PHP help needed for 3D pie charts.
November 8, 2004 9:25 AM   Subscribe

I'm writing some php functions to produce graphics of 3D pie charts. I don't remember enough trig to actually pull this off. [more inside]

First - Yes, I know JpGraph does this. But I'd really prefer to do it the hard way.

I'm well versed in how to create graphics with php, but I lack enough knowledge of trig to even know where to look for the equation I need. Googling has led me to several good sites with trig tutorials, but I don't want or need to spend the next week relearning trig just to get one equation.

I need to solve:

I know the height, width, and center point of an ellipse. I need to know the coordinates of an arbitrary point on that ellipse if I know the angle of a line running from the center to that point.

I'm sure I could Google for that, or go down to the book store and look it up, but I don't even know what it's called. Please help. Pointers to what I'm looking for would be great. Ditto for advise on other trig stuff I need but don't know it.
posted by y6y6y6 to Computers & Internet (7 answers total)
 
Sounds like you want the equation for an ellipse in polar coordinates.
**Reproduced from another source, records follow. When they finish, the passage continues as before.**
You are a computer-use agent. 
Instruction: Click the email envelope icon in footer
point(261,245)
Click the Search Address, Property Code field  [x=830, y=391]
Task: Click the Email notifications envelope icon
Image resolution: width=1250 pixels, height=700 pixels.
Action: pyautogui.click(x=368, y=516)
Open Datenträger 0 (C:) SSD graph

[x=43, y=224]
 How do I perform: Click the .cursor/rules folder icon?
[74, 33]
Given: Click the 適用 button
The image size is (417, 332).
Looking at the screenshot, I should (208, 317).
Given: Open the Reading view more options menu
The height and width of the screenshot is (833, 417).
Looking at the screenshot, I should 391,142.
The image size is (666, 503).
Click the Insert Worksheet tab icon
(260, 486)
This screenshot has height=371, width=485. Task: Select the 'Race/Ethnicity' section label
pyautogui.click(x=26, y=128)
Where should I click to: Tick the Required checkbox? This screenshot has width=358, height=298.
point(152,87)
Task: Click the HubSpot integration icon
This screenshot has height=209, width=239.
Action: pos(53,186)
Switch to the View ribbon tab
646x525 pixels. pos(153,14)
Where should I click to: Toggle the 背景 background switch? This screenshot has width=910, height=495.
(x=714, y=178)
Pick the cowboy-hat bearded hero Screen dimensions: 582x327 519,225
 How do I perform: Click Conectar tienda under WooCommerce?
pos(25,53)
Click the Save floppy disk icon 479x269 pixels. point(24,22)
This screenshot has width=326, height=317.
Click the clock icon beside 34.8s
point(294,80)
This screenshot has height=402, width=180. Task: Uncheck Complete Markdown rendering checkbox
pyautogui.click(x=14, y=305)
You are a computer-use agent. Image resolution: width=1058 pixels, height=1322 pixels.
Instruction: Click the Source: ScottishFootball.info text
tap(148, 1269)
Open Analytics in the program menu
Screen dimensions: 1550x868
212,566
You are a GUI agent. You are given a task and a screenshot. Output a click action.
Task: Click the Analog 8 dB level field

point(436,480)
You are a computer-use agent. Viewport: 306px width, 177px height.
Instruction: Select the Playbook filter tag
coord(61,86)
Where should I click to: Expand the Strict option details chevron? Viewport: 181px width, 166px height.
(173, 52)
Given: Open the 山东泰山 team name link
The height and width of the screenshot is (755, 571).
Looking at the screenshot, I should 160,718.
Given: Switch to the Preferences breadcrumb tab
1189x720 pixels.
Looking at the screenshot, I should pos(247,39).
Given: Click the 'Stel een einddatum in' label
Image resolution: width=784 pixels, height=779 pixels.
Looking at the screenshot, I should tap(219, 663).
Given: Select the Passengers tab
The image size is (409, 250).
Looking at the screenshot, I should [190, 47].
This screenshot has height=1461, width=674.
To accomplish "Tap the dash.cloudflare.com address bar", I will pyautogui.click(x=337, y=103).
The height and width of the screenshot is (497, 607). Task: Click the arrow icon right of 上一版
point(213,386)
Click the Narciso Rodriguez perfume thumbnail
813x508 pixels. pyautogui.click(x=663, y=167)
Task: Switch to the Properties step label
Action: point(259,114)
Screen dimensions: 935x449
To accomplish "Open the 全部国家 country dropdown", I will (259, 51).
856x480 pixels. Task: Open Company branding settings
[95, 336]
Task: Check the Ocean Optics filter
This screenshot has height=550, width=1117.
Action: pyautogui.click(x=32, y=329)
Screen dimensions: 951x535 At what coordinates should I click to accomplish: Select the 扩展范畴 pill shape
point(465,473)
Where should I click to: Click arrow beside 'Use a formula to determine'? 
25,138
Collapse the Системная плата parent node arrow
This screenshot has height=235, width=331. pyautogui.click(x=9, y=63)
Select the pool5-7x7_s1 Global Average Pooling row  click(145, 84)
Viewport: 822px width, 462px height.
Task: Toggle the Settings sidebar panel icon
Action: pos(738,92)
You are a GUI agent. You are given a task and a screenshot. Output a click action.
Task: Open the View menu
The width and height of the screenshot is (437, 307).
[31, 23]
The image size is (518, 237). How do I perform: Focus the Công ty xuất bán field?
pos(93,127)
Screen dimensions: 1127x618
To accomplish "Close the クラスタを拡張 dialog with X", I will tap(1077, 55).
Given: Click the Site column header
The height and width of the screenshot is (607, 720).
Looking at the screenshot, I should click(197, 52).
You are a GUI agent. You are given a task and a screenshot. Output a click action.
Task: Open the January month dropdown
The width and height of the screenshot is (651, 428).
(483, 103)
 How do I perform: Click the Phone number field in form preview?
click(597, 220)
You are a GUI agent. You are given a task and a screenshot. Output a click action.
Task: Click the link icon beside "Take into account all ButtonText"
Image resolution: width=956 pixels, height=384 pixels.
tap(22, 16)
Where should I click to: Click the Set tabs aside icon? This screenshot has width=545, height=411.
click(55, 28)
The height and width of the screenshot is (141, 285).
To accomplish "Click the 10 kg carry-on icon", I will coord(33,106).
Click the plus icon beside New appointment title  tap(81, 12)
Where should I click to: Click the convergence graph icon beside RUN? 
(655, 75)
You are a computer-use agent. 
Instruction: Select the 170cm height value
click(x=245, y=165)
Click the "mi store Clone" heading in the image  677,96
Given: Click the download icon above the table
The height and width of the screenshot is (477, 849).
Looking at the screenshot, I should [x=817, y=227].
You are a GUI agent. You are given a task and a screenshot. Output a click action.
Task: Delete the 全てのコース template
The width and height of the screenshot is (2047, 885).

As I remember it's pretty messy.
posted by cardboard at 9:28 AM on November 8, 2004


Mathworld.
Equations 19-21 looks like the right ones, though I just skimmed.
posted by cardboard at 9:30 AM on November 8, 2004


it's easiest to work on a circle and then squash it to the ellipse later by just scaling y. that doesn't answer your question directly, but if you look at your code, you'll be able to rewrite it pretty simply.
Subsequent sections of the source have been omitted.